David S. Bogen, The Supreme Court’s Interpretation of the Guarantee of Freedom of Speech, 35 Md. L. Rev. 555, 605-06 (1976) (footnote omitted).

The majority’s disapproval of RCW 42.17.530(l)(a) goes further than its analysis warrants. The majority’s analysis recognizes two different situations— the first, where candidates are involved, implicating defamation concerns, and the second, where only ballot issues are involved, and defamation is not an issue. It is not clear at all from the majority’s analysis that the statute should be unconstitutional under the first circumstance. Indeed, insofar as the statute tracks the New York Times test, it plainly cannot be unconstitutional. At most, then, the majority’s reasoning supports a holding of unconstitutionality only when ballot issues are involved, yet the majority strikes down the statute in its entirety.

Madison referred to “the vicious arts, by which elections are too often carried.” The Federalist No. 10, at 63 (James Madison) (Jacob E. Cooke ed., 1961).

In a 1988 campaign for the State House of Representatives, for example, the successful candidate sent out a mailing over the last weekend of the campaign against his opponent, a former Superintendent of Public Instruction, implying that his opponent had “something to hide” in his refusal to remove licenses of teachers investigated for illicit relations with students.

These statutory prohibitions were the result of a 1984 campaign in Snohomish County when a candidate for the Legislature falsely distributed political advertising implying that the Everett Herald had endorsed him for office when in fact the Herald had endorsed his opponent. 1985 House Journal, Reg. Sess. at 78-80.

My analysis of the facial constitutionality of RCW 42.17.530 does not mean that an appropriate challenge to its constitutionality as applied, in light of the First Amendment protection to political speech, may not be successful. An as-applied challenge is a very valuable deterrent to excessive activities in campaigns by the Public Disclosure Commission or the use of allegations of violation of RCW 42.17.530 as a campaign tactic.

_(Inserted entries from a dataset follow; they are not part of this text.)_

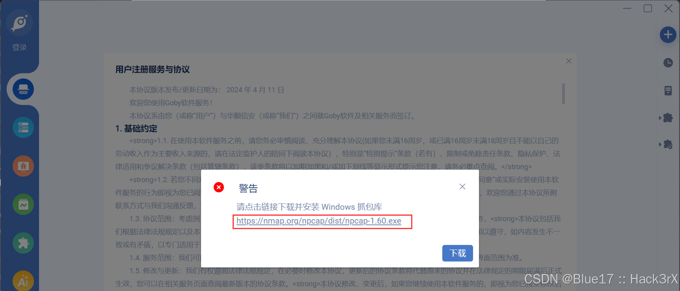The height and width of the screenshot is (291, 680).
Task: Open the asset server list icon
Action: (x=23, y=127)

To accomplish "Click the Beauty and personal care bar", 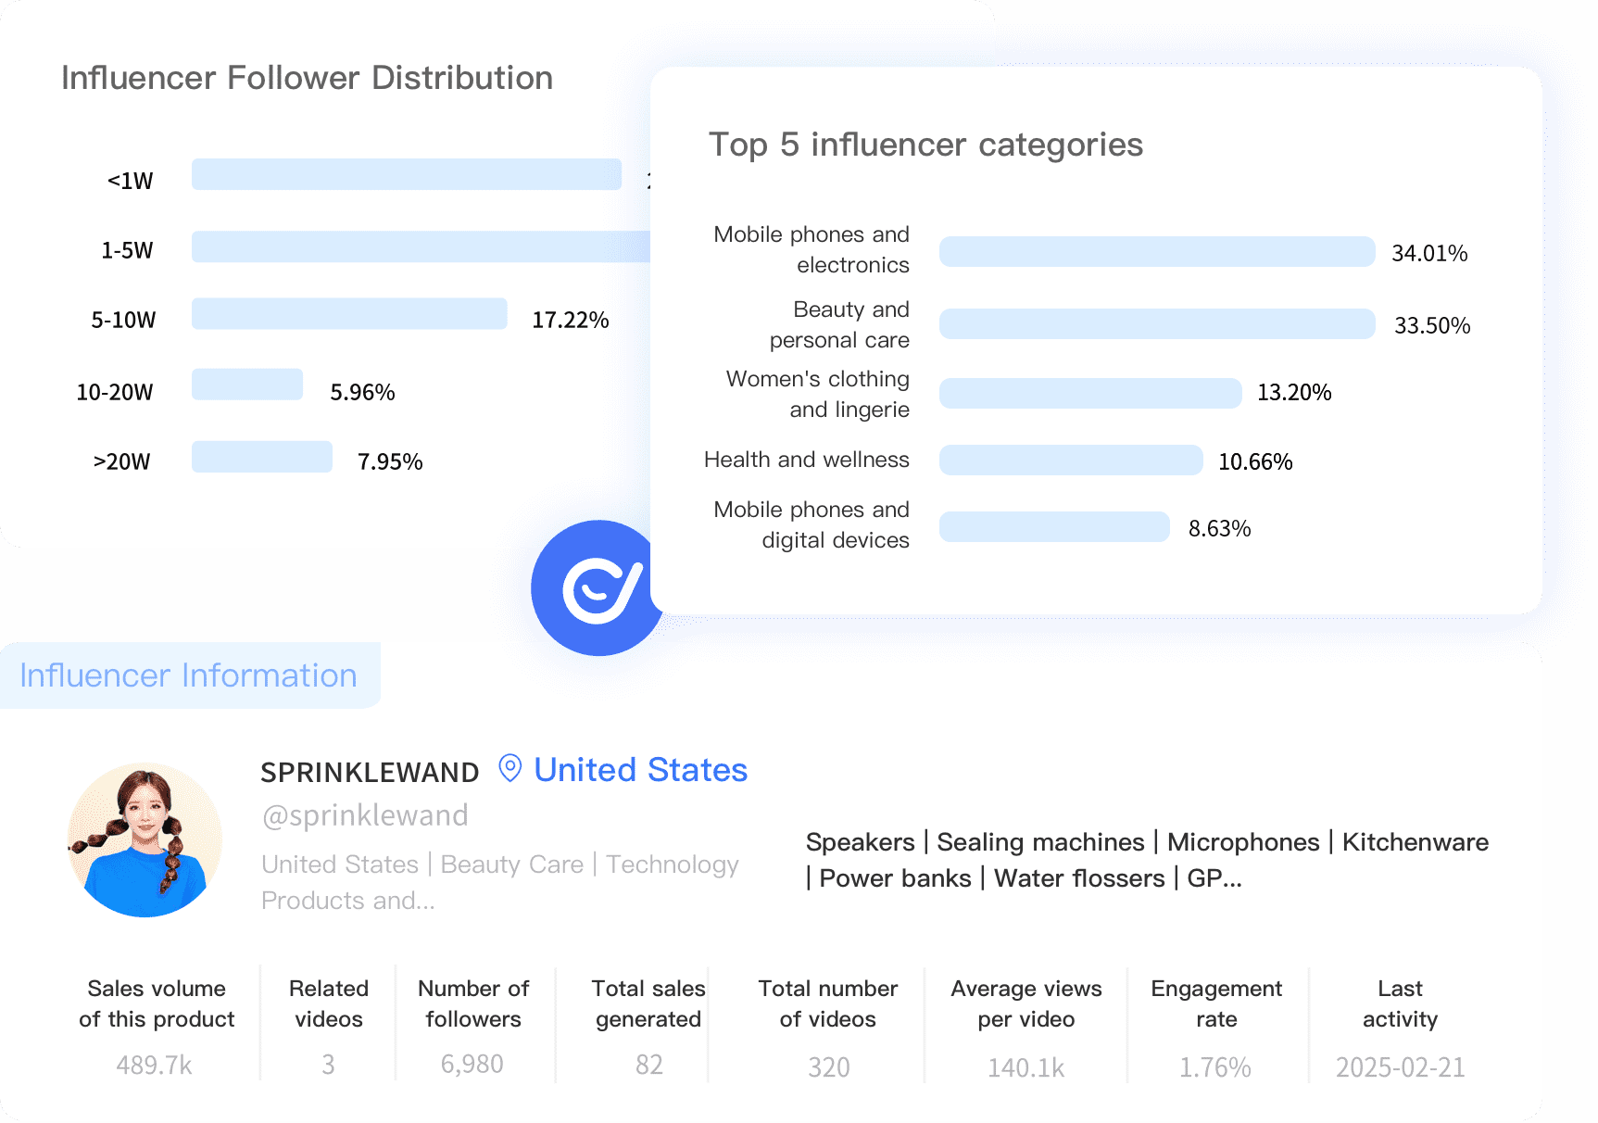I will point(1156,324).
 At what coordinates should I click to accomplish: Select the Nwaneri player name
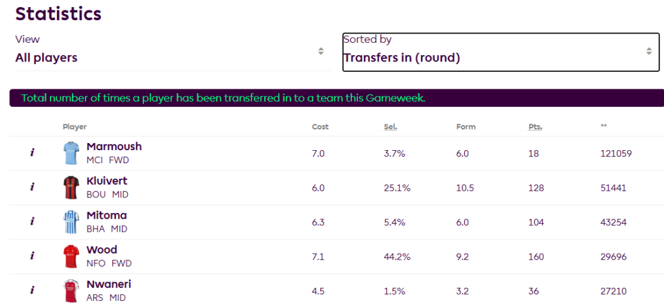click(x=109, y=284)
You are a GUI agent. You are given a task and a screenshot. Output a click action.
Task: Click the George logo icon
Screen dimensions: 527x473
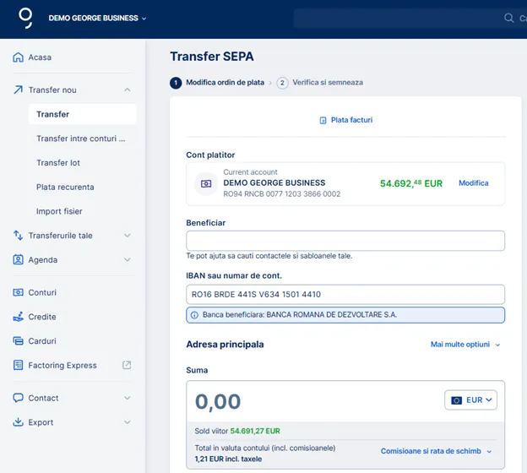pyautogui.click(x=26, y=18)
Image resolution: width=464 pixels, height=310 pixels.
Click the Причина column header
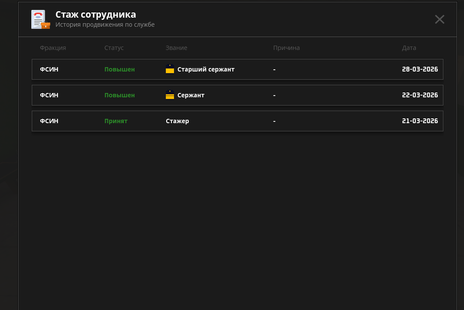pos(286,48)
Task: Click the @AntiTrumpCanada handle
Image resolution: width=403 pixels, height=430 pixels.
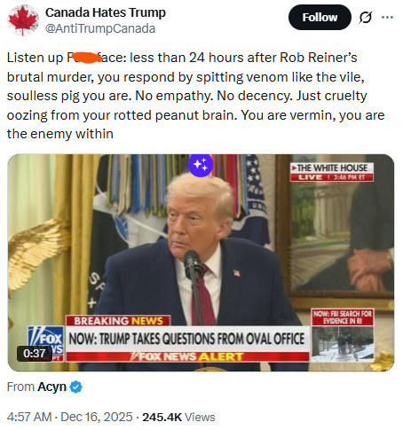Action: 100,28
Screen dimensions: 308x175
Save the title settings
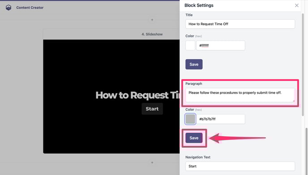194,64
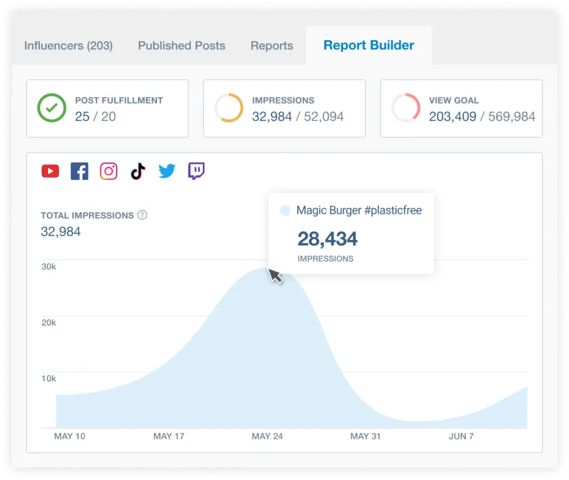
Task: Open the Post Fulfillment summary card
Action: point(107,108)
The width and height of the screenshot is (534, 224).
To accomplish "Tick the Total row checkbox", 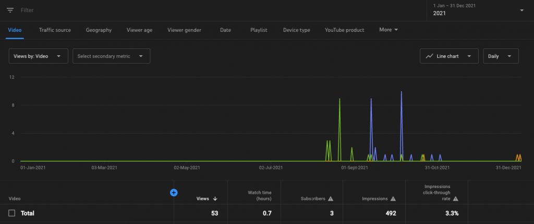I will tap(12, 213).
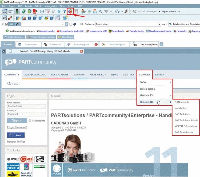The height and width of the screenshot is (177, 200).
Task: Switch to the Teileansicht tab
Action: tap(53, 45)

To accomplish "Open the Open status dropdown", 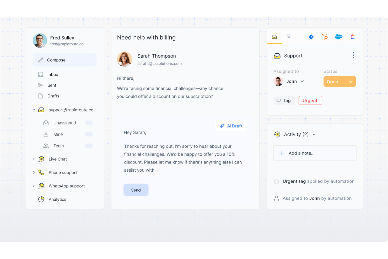I will click(x=340, y=81).
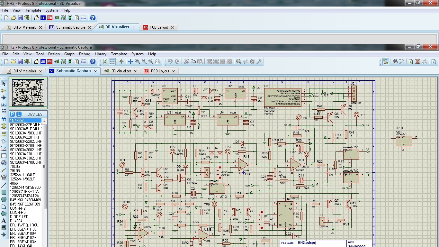Select the Component mode tool
The height and width of the screenshot is (247, 439).
click(4, 90)
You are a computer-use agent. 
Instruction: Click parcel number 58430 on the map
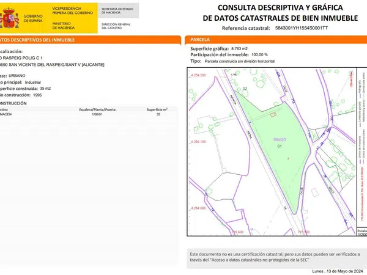pyautogui.click(x=280, y=141)
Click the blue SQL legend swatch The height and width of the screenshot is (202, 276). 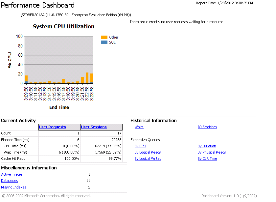[x=104, y=42]
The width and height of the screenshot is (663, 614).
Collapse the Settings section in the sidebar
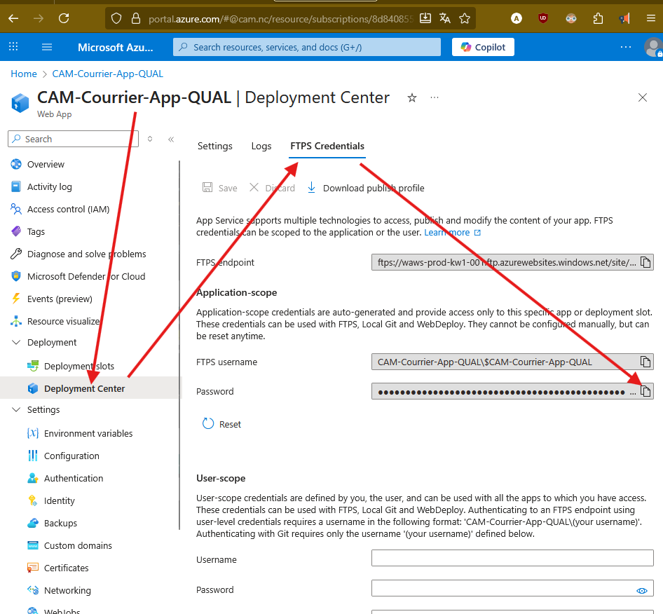[x=17, y=409]

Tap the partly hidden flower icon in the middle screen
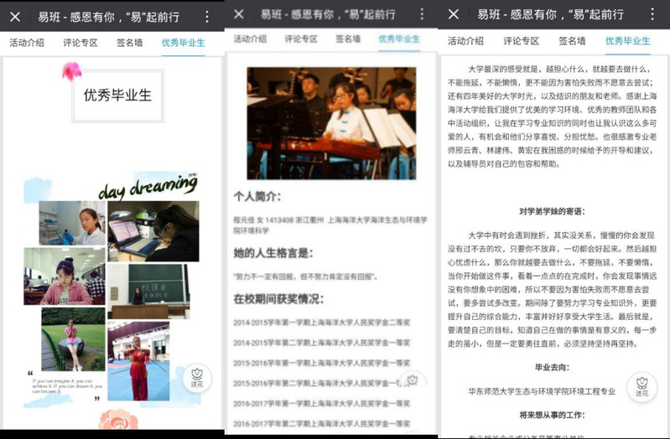tap(412, 380)
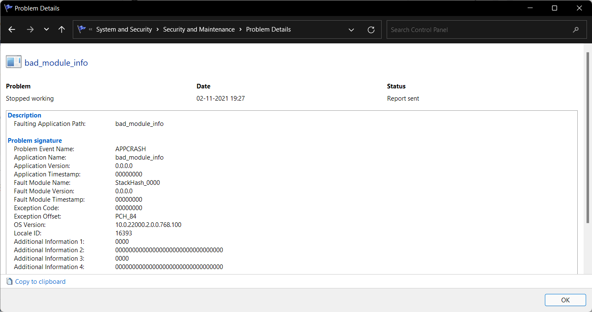Click the Copy to clipboard link
The height and width of the screenshot is (312, 592).
point(40,282)
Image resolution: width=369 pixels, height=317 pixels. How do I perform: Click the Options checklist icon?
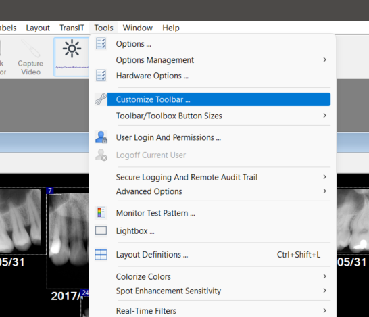tap(101, 44)
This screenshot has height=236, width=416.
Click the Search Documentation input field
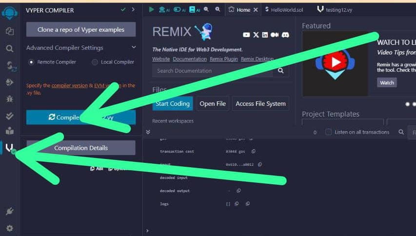click(x=213, y=71)
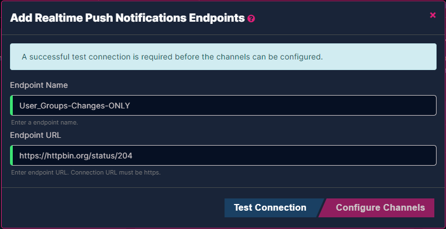Viewport: 446px width, 229px height.
Task: Select the Endpoint URL label
Action: (36, 135)
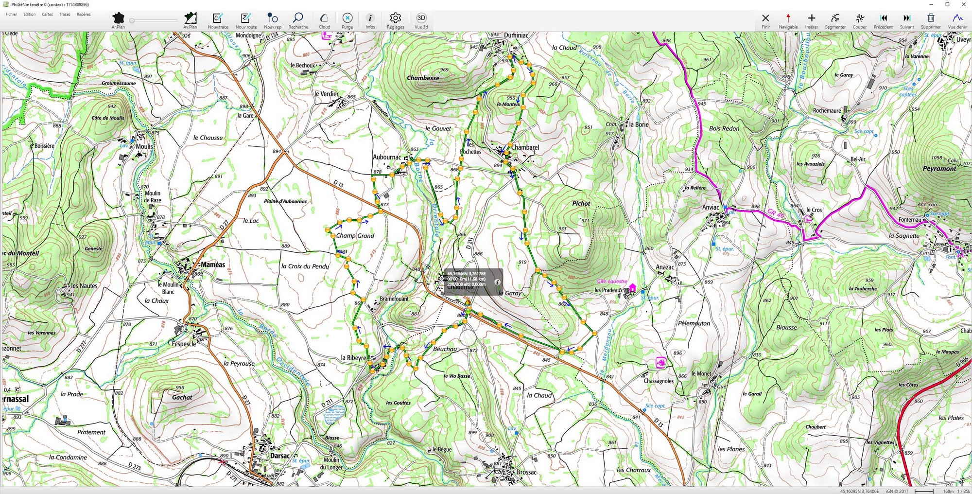
Task: Add a new waypoint with Nouv.rep
Action: [x=273, y=20]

As the Court of Appeals noted in Hoppe, an expression of opinion can be defamatory if defamatory facts are the opinion’s basis. Hoppe, 53 Wn. App. at 671. *656For example, a person could not avoid the reach of RCW 42.17.530 by asserting “I believe all proponents of Initiative X are criminals.” See Milkovich v. Lorain Journal Co., 497 U.S. 1, 19, 110 S. Ct. 2695, 111 L. Ed. 2d 1 (1990) (Simply couching a statement—“ ‘Jones is a liar’ ”—in terms of opinion—“ ‘In my opinion Jones is a liar’ ”—does not dispel the factual implications contained in the statement).

Notwithstanding the wide latitude given to political speech in the campaign context, I do confess some concern at the timing of the distribution of the leaflet at issue in this case. One million copies of the leaflet were distributed by the Committee over the weekend before the election. In the real world of political campaigns, there was no possibility whatsoever that the opponents of the Committee could prepare a responsive leaflet, prepare a direct mail response, or purchase newspaper, radio, or TV time sufficient to respond to any statements contained in the leaflet, even if they were outright falsehoods as contemplated by RCW 42.17.530.

Wisconsin’s current version of the statute is little changed from 1938 and reads: “No person may knowingly make or publish, or cause to be made or published, a false representation pertaining to a candidate or referendum which is intended or tends to affect voting at an election.” Wis. Stat. Ann. § 12.05 (West 1996).